Semua yang hadir menikmati hidangan lezat yang tersedia di dalam dulang, sambil menanyakan kabar, berkenalan, bersendagurau, dan lainnya. Kegembiraan semakin terasa karena guru-guru, para tamu, dan siswa dapat duduk bersama berbaur tanpa batas untuk saling sambung tali silaturahmi.
Nganggung, itulah nama tradisi tersebut yang berasal dari kata "anggung" atau angkat. Nganggung merupakan tradisi asli masyarakat kepulauan Bangka-Belitung yang biasanya dilaksanakan untuk memperingati hari-hari besar atau perayaan penting. Lazimnya Nganggung dilakukan oleh kaum pria, mereka membawa makanan lengkap di atas dulang dan ditutup dengan penutup makanan khas Bangka-Belitung yang disebut tudung saji. Yang dimaksud makanan lengkap adalah di dalam dulang berisi nasi sebagai makanan pokok, lauk pauk, buah-buahan, dan kue-kue.
Awalnya dulang yang berisi makanan ini adalah sayur-sayuran hasil kebun, ikan hasil pancingan, atau ayam hasil peliharaan di rumah. Ibu-ibu mengolahnya dengan lezat untuk dibawa para bapak ke masjid atau tempat pertemuan, membaca doa, berbagi atau bertukar makanan mensyukuri rezeki dan kesehatan yang diperoleh selama ini.

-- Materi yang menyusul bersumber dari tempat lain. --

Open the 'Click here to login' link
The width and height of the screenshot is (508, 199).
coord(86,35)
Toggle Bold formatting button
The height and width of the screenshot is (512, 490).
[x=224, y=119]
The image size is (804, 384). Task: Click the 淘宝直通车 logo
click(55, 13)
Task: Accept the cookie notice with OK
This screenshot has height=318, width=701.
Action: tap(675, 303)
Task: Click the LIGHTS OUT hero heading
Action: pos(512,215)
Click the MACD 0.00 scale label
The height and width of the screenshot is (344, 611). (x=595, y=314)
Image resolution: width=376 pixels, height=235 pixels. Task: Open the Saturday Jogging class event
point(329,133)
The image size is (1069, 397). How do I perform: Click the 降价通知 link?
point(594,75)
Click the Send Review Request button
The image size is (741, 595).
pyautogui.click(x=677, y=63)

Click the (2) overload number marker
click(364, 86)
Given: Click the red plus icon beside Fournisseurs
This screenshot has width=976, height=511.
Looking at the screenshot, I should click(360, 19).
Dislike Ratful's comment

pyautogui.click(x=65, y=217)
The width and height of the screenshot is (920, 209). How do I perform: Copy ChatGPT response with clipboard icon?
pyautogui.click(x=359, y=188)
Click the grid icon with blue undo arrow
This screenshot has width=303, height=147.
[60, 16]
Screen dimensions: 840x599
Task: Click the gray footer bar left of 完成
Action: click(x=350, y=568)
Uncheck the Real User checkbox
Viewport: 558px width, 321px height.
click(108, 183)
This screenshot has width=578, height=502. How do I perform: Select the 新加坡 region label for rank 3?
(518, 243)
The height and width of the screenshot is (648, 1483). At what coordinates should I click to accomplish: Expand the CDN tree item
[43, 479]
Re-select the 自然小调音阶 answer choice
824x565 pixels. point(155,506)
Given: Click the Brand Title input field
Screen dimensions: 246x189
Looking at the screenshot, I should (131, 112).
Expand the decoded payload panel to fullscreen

Ada makna penting yang terkandung dalam tradisi Nganggung baik spiritual maupun sosial. Makna spiritual Nganggung yaitu mengamalkan ajaran agama Islam untuk bersedekah, berbagi kebahagiaan dan rezeki dengan orang lain. Sedangkan makna sosial adalah menumbuhkan sikap gotong royong, saling membantu/peduli, menciptakan kebersamaan, dan keharmonisan bertetangga.